>> Start Raw data
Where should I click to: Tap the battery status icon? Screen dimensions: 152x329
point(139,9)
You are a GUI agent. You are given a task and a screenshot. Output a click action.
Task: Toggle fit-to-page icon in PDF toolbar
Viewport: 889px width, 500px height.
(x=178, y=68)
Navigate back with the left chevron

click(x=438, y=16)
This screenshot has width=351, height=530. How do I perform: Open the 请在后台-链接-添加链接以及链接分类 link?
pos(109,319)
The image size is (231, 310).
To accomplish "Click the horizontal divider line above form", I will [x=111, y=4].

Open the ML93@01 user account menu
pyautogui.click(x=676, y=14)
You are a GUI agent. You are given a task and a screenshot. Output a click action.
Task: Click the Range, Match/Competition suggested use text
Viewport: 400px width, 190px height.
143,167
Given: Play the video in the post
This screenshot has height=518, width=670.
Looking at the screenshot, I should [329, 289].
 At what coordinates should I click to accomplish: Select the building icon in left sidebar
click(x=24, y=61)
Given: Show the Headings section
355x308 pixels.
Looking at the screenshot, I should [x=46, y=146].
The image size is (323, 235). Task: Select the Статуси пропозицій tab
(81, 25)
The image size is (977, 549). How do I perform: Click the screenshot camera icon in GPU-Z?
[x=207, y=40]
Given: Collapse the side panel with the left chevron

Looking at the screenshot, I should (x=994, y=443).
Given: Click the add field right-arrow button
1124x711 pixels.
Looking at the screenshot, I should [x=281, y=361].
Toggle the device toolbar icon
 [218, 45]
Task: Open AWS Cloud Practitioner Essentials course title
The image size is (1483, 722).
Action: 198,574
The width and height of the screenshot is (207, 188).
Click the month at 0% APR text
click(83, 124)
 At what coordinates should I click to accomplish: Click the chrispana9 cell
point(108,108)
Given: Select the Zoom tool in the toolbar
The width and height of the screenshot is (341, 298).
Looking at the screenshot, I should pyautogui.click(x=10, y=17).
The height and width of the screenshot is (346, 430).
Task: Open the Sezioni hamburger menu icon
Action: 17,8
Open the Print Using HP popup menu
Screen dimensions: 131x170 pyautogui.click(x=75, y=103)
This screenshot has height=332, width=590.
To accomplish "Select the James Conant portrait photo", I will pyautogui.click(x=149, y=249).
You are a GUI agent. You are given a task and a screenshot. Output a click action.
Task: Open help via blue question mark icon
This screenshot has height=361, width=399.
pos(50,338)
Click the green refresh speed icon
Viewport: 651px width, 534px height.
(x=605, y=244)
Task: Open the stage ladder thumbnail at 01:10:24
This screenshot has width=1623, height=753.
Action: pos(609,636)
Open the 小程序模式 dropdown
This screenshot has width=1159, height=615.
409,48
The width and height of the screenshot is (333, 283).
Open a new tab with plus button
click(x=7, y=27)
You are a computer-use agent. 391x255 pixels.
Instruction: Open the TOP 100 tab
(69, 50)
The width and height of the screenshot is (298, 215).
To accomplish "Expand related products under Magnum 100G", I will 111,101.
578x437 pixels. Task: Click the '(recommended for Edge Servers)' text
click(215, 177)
>> End Raw data
Rewrite the rows from the line with "Toggle the device toolbar icon" up to and including the line with "point(108,108)", keeping the request lines unchanged and scaling every click coordinate in the answers by 1.05, rounded to whole numbers with halves rounded up. Give only those lines.

(Solution for this task):
Toggle the device toolbar icon
 [229, 47]
Task: Open AWS Cloud Practitioner Essentials course title
The image size is (1483, 722).
Action: 208,603
The width and height of the screenshot is (207, 188).
Click the month at 0% APR text
click(87, 130)
 At what coordinates should I click to accomplish: Click the chrispana9 cell
point(113,113)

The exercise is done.